As for my own feelings at the time, they went beyond words, hence my defaulting into interview mode. Again, it's not so much the fact that he had been a Nazi supporter that shocked me because many of his generation had been - by design or default - as you rightly point out, it's the fact that he didn't seem to view Nazism - and its consequences - as an atrocity.
Indeed, I stopped writing to him, but I should add that there were no unanswered letters either - he also stopped writing to me. He cannot have been in any doubt as to why our correspondence stopped, as my feelings - a mixture of horror and incomprehension - were written all over my face from the moment we had that conversation until my departure.
To clarify one final point once and for all - and I think my post is unequivocal about this - I have never equated German nationality with Nazis, much as I would never equate being British with being, say, a colonialist!
I tried not to judge, however I couldn't help react.
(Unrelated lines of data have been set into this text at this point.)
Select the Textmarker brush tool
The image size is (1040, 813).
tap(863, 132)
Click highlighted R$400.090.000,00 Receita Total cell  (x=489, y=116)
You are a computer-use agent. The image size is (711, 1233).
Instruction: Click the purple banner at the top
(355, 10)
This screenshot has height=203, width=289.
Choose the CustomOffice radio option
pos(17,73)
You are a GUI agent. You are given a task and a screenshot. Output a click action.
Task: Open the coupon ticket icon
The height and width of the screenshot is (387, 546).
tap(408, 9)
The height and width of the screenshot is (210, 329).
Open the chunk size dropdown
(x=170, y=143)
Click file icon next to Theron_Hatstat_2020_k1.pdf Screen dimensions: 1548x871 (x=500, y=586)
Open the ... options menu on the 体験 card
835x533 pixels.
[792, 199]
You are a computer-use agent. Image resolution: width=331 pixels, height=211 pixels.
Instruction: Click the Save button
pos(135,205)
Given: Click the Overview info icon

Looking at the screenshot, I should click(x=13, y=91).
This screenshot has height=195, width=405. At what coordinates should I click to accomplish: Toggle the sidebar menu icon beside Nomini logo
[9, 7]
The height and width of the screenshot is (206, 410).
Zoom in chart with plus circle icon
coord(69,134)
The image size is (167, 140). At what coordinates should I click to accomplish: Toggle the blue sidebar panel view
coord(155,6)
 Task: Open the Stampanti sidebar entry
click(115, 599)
I made the conscious decision to focus on the young generation - embodied here by Julia - rather than the old - him. I felt that was all I could do because, after all, I wasn't equipped with enough understanding of what it was to live under the Nazi regime. What would I have done had I been a young German under Hitler? How would I have survived? Again, I cannot know that.
"There's stuff you're yet to tell us". Is there? I believe I have said all I had to say on the matter. It's obvious I am no advocate of Nazism, much as it is obvious that I am not anit-German either.
Froggy, it's a good argument. However I am grateful for Peter's visit and comment, and the resulting opportunity to clarify things that, quite possibly, may have been ambiguous to certain readers.
John G., well, at least you won't go thirsty should you find yourself in Germany. You may want to learn another useful word though: Wasser [water] - just in case you don't fancy a hangover that lasts several days!
Well I'm an Austo-Hungarian Mancunian, born in Vienna and raised in the Netherlands and in the UK and I want to know more!
~Milady
xxx
Thank you for your considered reply to my possibly harsh comment. Nazism and the holocaust are such delicate topics, and many of "my people" met their horrifying end then.
Nevertheless, what an amazing experience for you. To use a cliche: thank you for sharing.
A fascinating story, Ariel - and one which has reawakened my own desire to one day write the history of my maternal grandparents: a pilot in the Luftwaffe, sent on many bombing raids over the UK during the Second World War, who just before hostilities broke out in 1939, happened to fall in love with a young Engiishwoman visiting Munich after finishing her degree in German. In 1941 they had a child, my mother, and were then granted permission to marry - in a strange meeting of which one solitary photo exists - by Hitler himself, because obviously a German officer marrying one of the enemy was not the done thing. They lived out the rest of the war in a half bombed-out flat, and escaped to leafy Surrey and my grandmother's family as soon as Germany fell.
More, please.htt
Peter, discussion is a very healthy thing and I welcome all points of view and contributions. Thanks again for yours.
Unreliable witness, hello and welcome! What an amazing family background you have. It's such a heart-rending story, the triumph of love over evil! Thank you for sharing it here.